Wayland Ogilvie looked at him intensely for a moment. Then he spoke. ‘Scorpio. I’m quite compatible with Scorpios.’

Charles’ reactions were twofold. First, he thought astrology was an affectation. And second, he was impressed in spite of himself that the director had got his sign right.

Also present at the read-through were Lennie Barber, the two writers Paul Royce and Steve Clinton, a few hardened comedy support actors who had been cast in some of the sketches, Wayland Ogilvie’s PA (a dauntingly attractive girl called Theresa), a Trainee PA, a Stage Manager, an Assistant Stage Manager and a Chief Petty Officer in full uniform. This last turned out to be an official of the RNVR, who gave a short talk on things that could not be done in the Drill Hall. After his departure, the Stage Manager was berated for having allowed him to appear in the first place.

They all sat round a Formica-topped table at one end of the hall. The rest of the space was marked out with lines of different-coloured tapes and upright posts on wooden stands.
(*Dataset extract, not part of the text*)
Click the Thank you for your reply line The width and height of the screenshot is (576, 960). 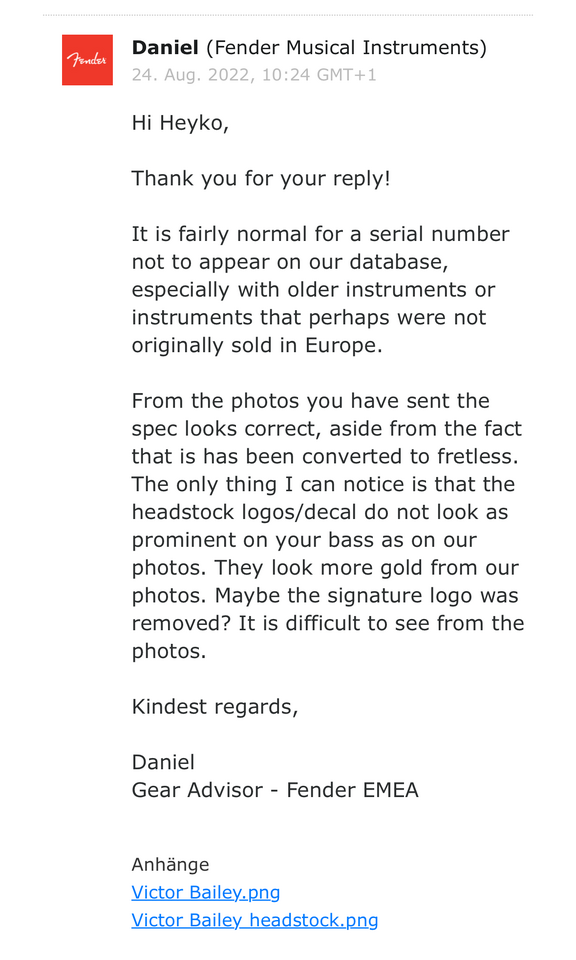261,178
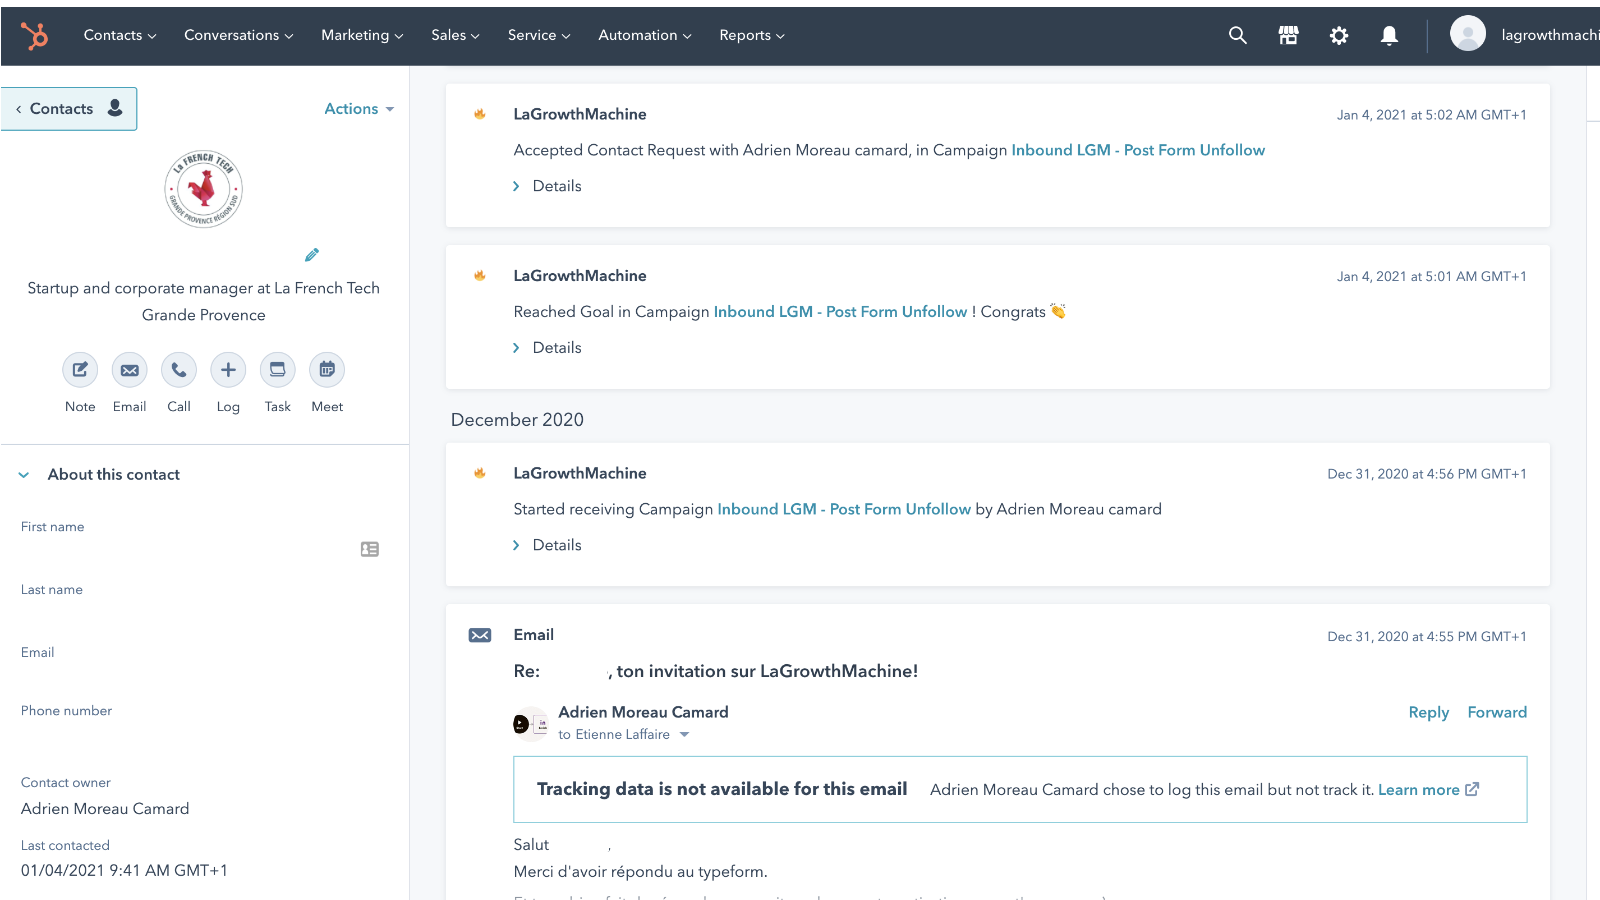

These were the entrances and the whole surrealist forest represented the set (later in the day to be explained by the designer, who appeared in a beige corduroy boiler-suit).

Walter Proud welcomed everyone, saying how marvellous they all were and how very big the show was going to be and how he, as producer, would be keeping a very low profile and putting everything in the capable hands of Wayland Ogilvie and, once again, how, with a combination of the best artistes and the best writers in the profession, the show could not fail to be very big.

During this speech Charles observed Lennie Barber. The old comedian’s face bore a smile of unambiguous cynicism. How many times must he have heard similar pep-talks, before how many shows which had vanished without a trace? He no longer had any expectations of anything; he knew too much about the injustice and fickleness of the entertainment business to believe in any other power than that of luck.